Hal itu menurutnya, terlihat dari paduan kaligrafi dan pola batik Nusantara yang mengandung nilai-nilai universal, yaitu kemanusiaan dan ketuhanan.

Aqil pun tak menampik bahwa bentuk label Halal Indonesia memang menyerupai gunungan wayang dan terkesan Jawa.

“Memang secara simbolik bentuknya seperti wayang dan terkesan Jawa, namun corak dan motifnya serta warna ungu dan hijau toska sebagai warna utama dan sekunder mengandung nilai-nilai Nusantara dan Islam,” ujar dia, dilansir Kompas.com, Minggu (13/3/2022).

Ditambahkan Aqil, hal substantif lainnya adalah nilai-nilai Islam menjadi rahmatan lil alamin dengan pendekatan seni dan budaya lokal, mengakomodasi kearifan lokal, tentu budaya apa saja dan di mana saja.

Kendati banyak mendapat kritikan, ia menegaskan, label Halal Indonesia ini akan tetap terus disosialisasikan.

Menurutnya, hal yang baru wajar bila menimbulkan banyak pertanyaaan.

“Sudah kita tetapkan, dan sudah diproses ketentuan teknisnya.
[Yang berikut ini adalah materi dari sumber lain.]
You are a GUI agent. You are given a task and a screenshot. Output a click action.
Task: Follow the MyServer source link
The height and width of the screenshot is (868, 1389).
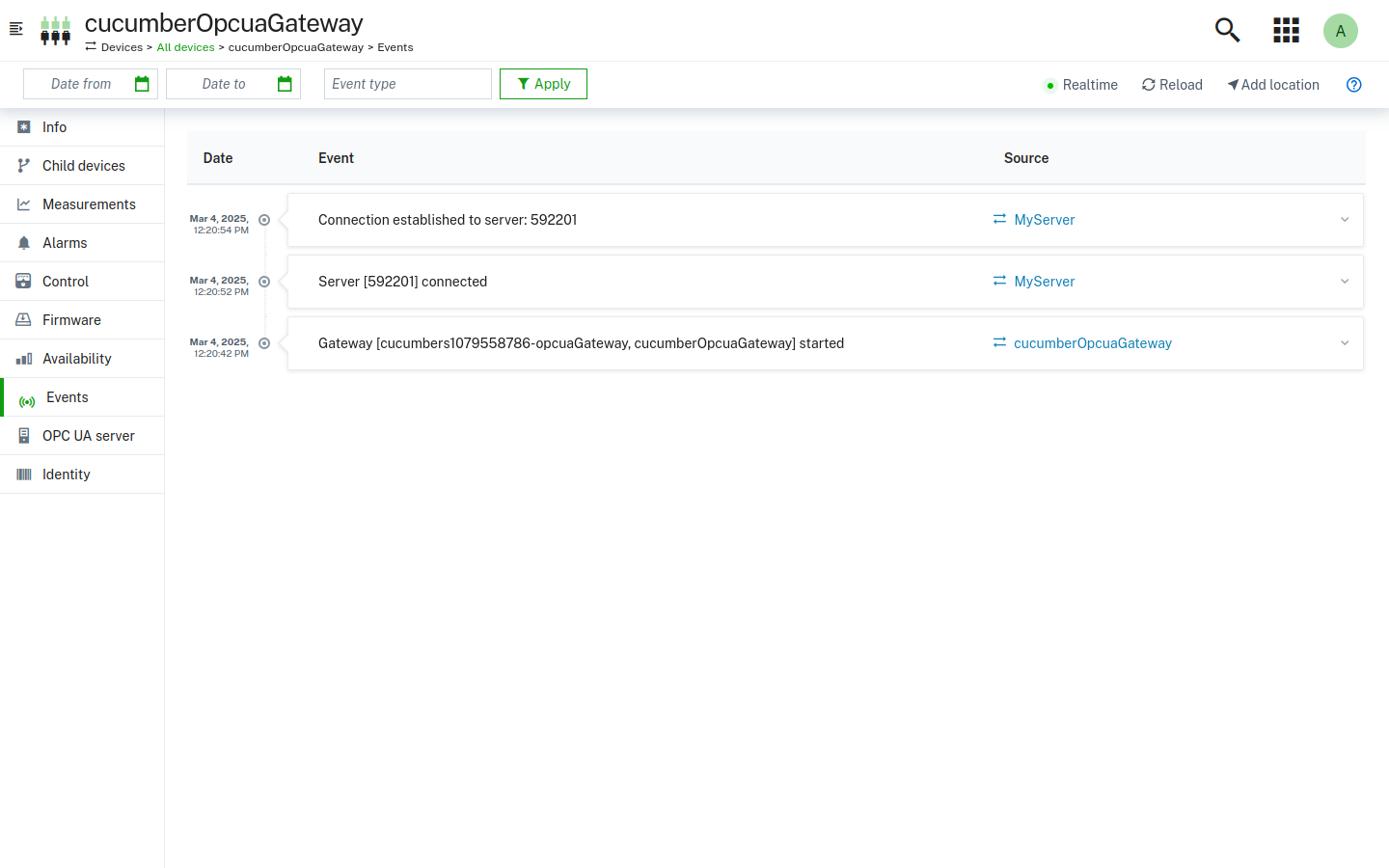[x=1044, y=219]
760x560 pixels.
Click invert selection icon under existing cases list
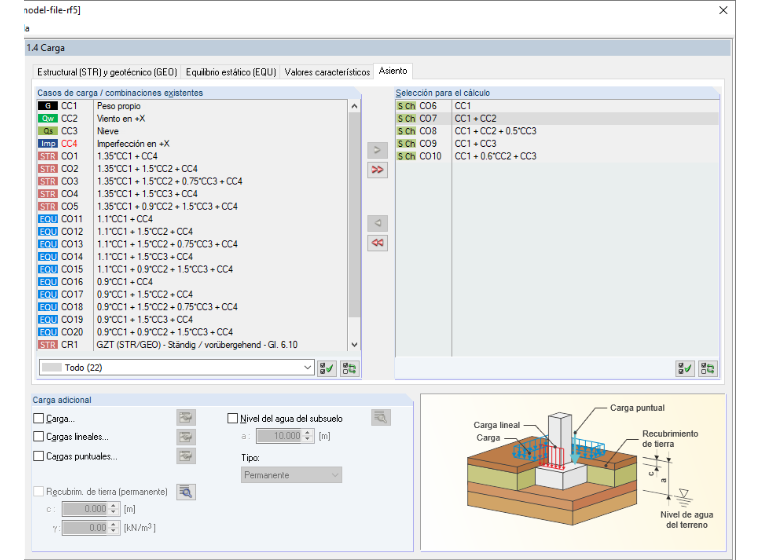click(349, 368)
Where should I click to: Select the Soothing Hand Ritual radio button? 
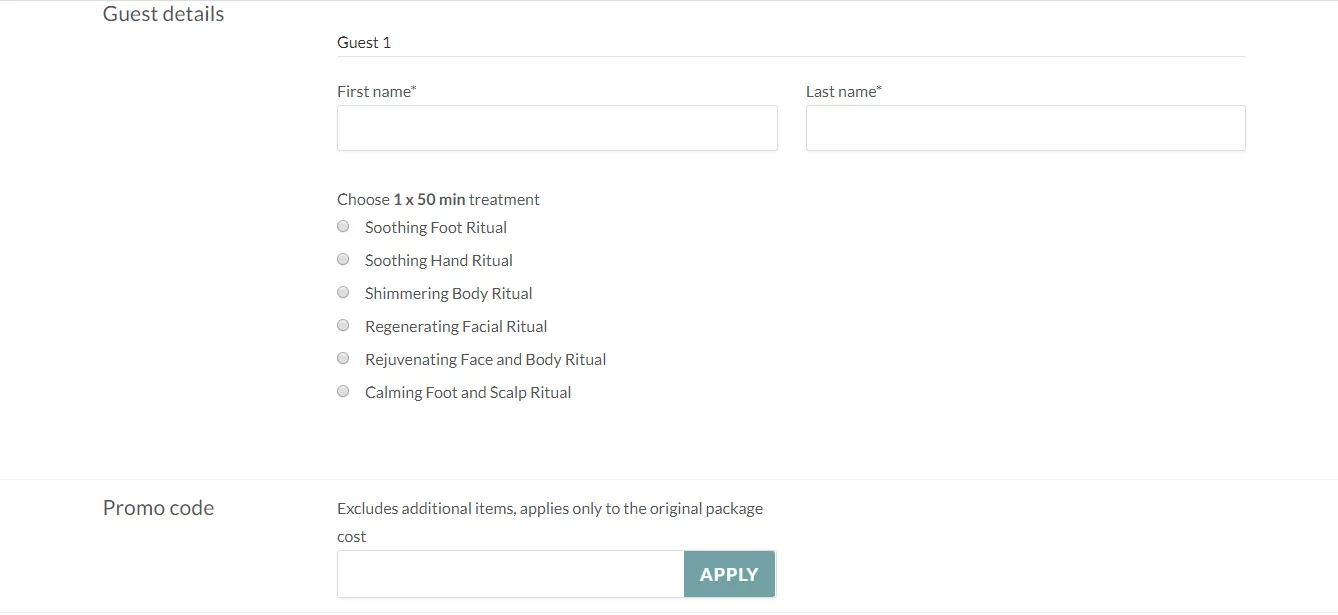(343, 259)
Akan tetap terus kita sosialisasikan dan kita berikan penjelasan,” kata Aqil.

Aqil mengungkapkan, logo Halal Indonesia secara filosofi mengadaptasi nilai-nilai ke-Indonesian.

Bentuk dan corak yang digunakan merupakan artefak-artefak budaya yang memiliki ciri khas yang unik berkarakter kuat dan merepresentasikan Halal Indonesia.

“Bentuk label Halal Indonesia terdiri atas dua objek, yaitu bentuk Gunungan dan motif Surjan atau Lurik Gunungan pada wayang kulit yang berbentuk limas, lancip ke atas. Ini melambangkan kehidupan manusia,” kata dia.

“Bentuk gunungan itu tersusun sedemikian rupa berupa kaligrafi huruf arab yang terdiri atas huruf Ha, Lam Alif, dan Lam dalam satu rangkaian sehingga membentuk kata Halal,” lanjut dia.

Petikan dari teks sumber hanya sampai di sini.